Collected data
- Opening Delimiter -
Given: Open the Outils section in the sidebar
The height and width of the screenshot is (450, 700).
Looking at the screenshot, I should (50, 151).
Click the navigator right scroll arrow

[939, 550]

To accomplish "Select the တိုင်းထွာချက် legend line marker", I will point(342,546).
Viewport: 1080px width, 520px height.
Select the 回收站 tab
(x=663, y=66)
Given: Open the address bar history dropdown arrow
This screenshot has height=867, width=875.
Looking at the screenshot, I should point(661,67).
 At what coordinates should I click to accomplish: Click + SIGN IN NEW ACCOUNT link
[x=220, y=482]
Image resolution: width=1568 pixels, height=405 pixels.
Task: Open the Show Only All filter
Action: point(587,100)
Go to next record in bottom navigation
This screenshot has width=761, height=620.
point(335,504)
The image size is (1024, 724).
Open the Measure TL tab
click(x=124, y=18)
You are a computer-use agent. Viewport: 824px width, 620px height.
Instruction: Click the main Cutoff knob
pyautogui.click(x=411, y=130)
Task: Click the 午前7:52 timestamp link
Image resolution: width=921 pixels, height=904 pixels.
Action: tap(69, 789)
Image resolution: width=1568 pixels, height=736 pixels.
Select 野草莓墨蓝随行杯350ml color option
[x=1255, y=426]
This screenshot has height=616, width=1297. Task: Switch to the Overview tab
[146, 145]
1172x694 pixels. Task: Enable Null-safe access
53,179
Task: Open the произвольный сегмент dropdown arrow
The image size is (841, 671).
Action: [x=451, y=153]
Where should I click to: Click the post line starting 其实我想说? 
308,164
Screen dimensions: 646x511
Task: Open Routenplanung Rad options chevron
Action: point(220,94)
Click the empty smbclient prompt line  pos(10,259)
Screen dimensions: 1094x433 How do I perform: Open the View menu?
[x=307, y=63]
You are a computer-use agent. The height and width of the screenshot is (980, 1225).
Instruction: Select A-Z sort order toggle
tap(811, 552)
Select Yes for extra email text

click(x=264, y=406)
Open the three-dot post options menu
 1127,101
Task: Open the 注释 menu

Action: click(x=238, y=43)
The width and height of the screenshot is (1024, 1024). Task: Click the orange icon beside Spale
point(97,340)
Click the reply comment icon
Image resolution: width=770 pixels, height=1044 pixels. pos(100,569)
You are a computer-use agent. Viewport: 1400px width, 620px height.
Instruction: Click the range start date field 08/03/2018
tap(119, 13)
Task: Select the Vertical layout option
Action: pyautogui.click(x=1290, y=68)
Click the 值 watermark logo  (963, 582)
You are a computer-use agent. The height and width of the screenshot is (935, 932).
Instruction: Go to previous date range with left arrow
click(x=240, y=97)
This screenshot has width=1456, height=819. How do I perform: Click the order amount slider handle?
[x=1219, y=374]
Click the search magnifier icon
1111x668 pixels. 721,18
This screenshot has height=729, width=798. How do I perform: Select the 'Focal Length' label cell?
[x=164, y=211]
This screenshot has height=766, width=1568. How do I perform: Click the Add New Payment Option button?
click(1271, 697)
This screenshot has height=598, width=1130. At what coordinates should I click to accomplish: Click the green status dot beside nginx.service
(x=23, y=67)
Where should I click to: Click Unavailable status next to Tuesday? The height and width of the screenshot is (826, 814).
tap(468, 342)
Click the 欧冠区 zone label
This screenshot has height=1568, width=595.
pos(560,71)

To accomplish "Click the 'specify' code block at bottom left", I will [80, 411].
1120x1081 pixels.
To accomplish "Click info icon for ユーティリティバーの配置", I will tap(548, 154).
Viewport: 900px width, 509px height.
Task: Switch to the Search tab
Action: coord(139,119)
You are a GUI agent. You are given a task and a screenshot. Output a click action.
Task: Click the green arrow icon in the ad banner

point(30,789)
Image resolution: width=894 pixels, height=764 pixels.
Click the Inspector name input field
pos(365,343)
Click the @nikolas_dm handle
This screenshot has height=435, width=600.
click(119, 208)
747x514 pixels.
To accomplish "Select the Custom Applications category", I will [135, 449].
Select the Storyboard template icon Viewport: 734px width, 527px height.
- Closing Delimiter -
* _TASK DIRECTIONS_
Above are the entries. Quote exactly the lines from the one bearing "Task: Open the 注释 menu" through the one bearing "is (935, 932).".

* _WRITTEN SOLUTION_
Task: Open the 注释 menu

Action: click(x=238, y=43)
The width and height of the screenshot is (1024, 1024). Task: Click the orange icon beside Spale
point(97,340)
Click the reply comment icon
Image resolution: width=770 pixels, height=1044 pixels. pos(100,569)
You are a computer-use agent. Viewport: 1400px width, 620px height.
Instruction: Click the range start date field 08/03/2018
tap(119, 13)
Task: Select the Vertical layout option
Action: pyautogui.click(x=1290, y=68)
Click the 值 watermark logo  (963, 582)
You are a computer-use agent. The height and width of the screenshot is (935, 932).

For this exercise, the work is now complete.